Don’t be confused by its drab, almost amateur appearance. Simplicity, quirkiness, and historic value make 1981 Donruss Baseball one of the most significant and fascinating sports card sets ever produced.
The 1981 Donruss Baseball Card set was the first complete set since the early 1950s not to bear the name Topps. For the first time since 1955, more than one company was producing extensive sets representing major league players. A legal decision in the fall of 1980 gave both Fleer and Donruss the legal right to produce cards. The verdict cleared the path for Upper Deck to enter the fray and revolutionize the hobby with its premiere baseball card set in 1989.
Fleer and Donruss finalized their deals with the Major League Baseball Players Association in September 1980, leaving just five months to produce and deliver cards to stores by the last week of January 1981 to compete directly with Topps. Gathering
photos, matching players with photos, writing informational blurbs, and proofreading statistics, proved to be a daunting task for companies producing baseball cards on a grand scale for the first time.
There were more than 30 error cards in the 1981 Donruss Set. Houston Astros pitcher Vern Ruhle’s card actually pictures teammate Frank Lacorte. Cleveland Indians infielder Duane Kuiper was listed as “Dwayne” Kuiper.
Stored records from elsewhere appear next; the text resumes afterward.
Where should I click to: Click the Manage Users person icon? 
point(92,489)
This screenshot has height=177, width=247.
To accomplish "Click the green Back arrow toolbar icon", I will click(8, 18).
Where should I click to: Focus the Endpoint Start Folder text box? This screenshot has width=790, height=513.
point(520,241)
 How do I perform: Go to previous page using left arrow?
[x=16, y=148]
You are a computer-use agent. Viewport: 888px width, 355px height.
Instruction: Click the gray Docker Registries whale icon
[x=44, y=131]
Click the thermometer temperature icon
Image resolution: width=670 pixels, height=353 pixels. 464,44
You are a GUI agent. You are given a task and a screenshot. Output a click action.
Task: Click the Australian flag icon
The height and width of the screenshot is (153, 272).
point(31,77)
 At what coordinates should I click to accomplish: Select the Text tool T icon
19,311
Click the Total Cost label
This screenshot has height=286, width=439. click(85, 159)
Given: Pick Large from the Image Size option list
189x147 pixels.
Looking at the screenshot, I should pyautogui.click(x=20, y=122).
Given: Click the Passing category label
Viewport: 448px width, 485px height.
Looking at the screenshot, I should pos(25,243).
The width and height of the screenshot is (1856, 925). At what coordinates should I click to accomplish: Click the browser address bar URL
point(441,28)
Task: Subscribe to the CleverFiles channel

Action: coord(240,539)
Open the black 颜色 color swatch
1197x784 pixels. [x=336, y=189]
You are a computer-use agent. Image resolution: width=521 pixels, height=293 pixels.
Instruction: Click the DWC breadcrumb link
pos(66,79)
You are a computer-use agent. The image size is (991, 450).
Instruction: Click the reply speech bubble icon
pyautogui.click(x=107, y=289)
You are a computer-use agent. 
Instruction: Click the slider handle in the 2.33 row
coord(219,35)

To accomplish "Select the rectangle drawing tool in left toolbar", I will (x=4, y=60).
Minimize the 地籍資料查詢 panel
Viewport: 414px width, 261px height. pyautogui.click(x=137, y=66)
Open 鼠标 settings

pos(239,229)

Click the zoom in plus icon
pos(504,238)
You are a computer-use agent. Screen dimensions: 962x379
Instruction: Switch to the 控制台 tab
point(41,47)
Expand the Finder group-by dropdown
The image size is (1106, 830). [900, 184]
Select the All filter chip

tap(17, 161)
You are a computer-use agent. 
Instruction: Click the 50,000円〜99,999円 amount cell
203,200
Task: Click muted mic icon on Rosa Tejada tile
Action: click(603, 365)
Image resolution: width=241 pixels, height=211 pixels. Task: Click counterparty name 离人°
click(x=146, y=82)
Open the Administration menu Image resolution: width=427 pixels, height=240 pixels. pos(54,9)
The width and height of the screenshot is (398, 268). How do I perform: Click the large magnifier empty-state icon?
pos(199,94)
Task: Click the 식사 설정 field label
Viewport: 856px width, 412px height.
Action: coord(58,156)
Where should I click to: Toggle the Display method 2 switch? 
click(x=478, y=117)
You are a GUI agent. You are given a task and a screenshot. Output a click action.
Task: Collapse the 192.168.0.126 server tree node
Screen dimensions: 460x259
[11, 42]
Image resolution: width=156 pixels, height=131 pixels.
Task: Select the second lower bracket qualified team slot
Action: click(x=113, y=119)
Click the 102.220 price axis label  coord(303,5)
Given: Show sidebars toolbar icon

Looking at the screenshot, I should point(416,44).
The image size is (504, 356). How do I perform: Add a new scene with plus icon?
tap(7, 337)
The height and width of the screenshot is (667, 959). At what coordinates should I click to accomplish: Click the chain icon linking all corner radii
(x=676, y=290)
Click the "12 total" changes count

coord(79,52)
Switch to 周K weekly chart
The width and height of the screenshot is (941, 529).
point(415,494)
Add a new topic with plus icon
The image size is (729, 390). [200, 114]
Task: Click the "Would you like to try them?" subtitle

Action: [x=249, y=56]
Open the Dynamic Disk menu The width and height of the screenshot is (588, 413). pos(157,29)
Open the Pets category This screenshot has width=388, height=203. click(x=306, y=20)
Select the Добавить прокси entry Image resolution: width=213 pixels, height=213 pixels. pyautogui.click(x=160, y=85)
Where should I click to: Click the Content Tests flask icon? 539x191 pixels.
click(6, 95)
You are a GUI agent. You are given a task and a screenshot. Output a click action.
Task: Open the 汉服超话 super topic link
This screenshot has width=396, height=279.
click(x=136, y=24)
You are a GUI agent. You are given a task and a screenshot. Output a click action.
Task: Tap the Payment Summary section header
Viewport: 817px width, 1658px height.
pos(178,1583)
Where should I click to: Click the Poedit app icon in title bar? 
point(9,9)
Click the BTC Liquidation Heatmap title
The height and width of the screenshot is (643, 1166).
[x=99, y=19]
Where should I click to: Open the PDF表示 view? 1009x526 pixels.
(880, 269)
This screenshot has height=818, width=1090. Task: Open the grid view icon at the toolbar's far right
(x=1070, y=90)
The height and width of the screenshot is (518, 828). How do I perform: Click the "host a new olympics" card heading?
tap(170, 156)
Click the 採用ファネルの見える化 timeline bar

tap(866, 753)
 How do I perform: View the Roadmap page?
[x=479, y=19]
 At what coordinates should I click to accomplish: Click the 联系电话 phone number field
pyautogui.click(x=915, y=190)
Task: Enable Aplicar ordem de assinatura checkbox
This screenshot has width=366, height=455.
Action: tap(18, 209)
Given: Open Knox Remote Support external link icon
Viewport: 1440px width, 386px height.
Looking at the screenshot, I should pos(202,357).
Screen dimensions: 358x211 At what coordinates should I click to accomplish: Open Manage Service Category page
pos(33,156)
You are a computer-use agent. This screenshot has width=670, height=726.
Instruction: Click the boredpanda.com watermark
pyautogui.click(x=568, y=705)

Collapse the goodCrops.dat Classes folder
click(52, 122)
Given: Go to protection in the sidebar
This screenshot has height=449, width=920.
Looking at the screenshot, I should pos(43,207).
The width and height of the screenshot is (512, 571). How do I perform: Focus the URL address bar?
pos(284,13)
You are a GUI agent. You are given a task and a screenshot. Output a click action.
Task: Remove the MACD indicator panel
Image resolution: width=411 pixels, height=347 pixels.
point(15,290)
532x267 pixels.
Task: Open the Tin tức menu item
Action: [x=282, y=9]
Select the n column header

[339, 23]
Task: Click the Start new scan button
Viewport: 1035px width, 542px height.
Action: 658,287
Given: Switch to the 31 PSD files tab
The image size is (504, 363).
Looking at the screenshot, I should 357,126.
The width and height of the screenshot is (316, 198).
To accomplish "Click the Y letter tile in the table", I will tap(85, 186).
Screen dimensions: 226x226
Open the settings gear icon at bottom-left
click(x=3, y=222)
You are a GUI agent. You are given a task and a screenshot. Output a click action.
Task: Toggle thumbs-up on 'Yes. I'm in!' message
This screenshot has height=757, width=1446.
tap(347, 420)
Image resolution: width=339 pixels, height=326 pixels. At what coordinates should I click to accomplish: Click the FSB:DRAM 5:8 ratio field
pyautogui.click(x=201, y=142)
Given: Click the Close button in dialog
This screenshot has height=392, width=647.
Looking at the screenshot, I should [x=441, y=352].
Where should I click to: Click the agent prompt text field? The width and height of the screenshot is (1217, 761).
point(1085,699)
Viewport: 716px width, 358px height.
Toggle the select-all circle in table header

In a strange but true tale, Donruss listed Cardinals’ outfielder Bobby Bonds – father of current “Home Run King” Barry Bonds – with 986 homers, 231 more than Hank Aaron, the all-time home run leader at the time.
There has been interest in both the error and corrected versions for nearly three decades because both versions are more limited than the other cards in the set. The 1981 Donruss series has also kept the growing number of baseball historians and “oddball” card collectors entertained over the years.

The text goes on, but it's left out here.